Clearly, it's something lower than 80%, something higher than 1%. Perhaps the network could withstand a 5% failure; that's debatable. Imagine if 5% of all financial transactions were bad. That would clobber the financial institutions: busy signals forever. Imagine Wall Street with a 5% transaction failure. The whole system would shut down due to the 5% failures. A 10% failure would seemingly bring most networks down. Imagine if 10% of the parts in a power plant didn't work correctly. That's an off-line plant in short order. Imagine if 10% of the parts didn't show up at the Chrysler plant. That's a sure-thing shutdown. Imagine if 10% of the water treatment plants in the country failed. It would be a Red Cross nightmare, just attempting to supply water to 10% of the population.

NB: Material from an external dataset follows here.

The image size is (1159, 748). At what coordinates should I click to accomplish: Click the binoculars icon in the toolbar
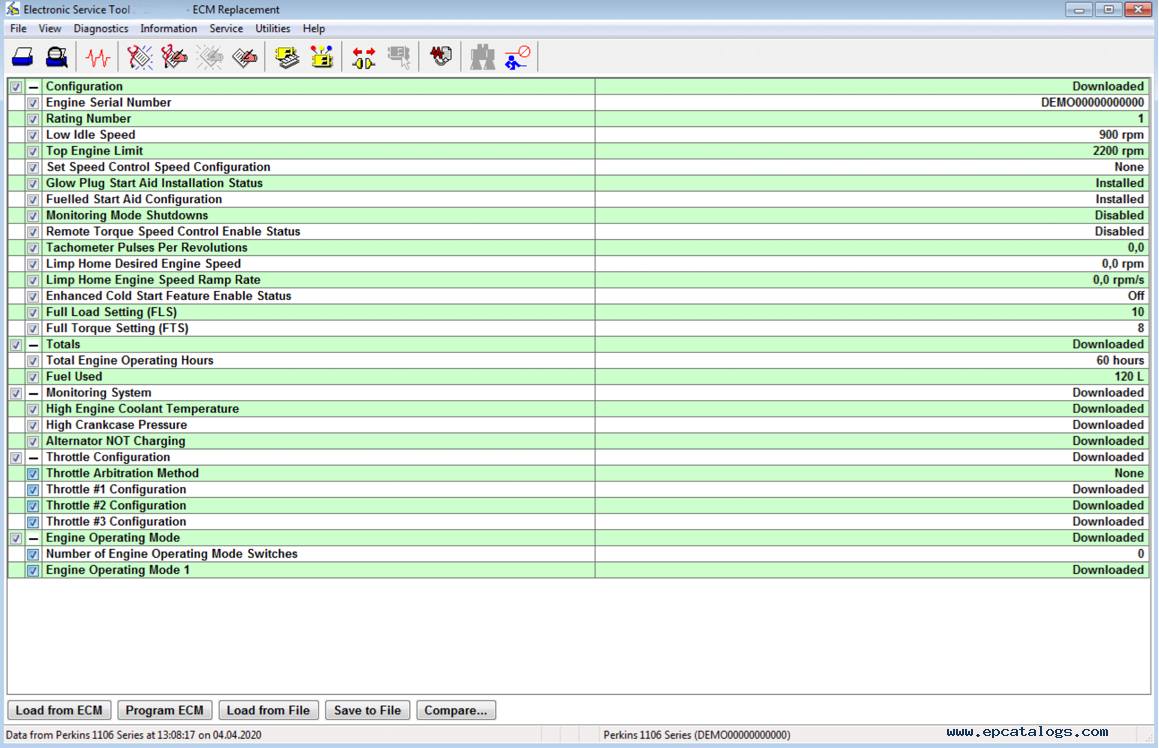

In my opinion, the world probably can't withstand a 10% failure rate without severe and long-term consequences. A 20% failure rate would be, I think, a fatal economic event. It would thrust the world into a depression with all the resulting costs in dollars and lives. At a 20% failure rate, the efficiencies break down: the food production and deliveries, the oil, power, banking, telecommunications, and so on.
80% ISN'T GOOD ENOUGH
This is why, when people tell you that 80% of the systems are going to be ready, that's not nearly good enough. Technically, if you believe my analysis, 80% of the systems working is still a disaster. 20% of the systems failing could break the global network's back. In fact, a 95% "working" ratio isn't good enough, either. Even a 5% failure could have long-term, painful consequences. In order to avoid the worst effects of the Millennium Bug, systems need to operate at 99% or better. We need to have less than one failure per one hundred systems. At that rate, I'm confident the fault tolerance ability is sufficient.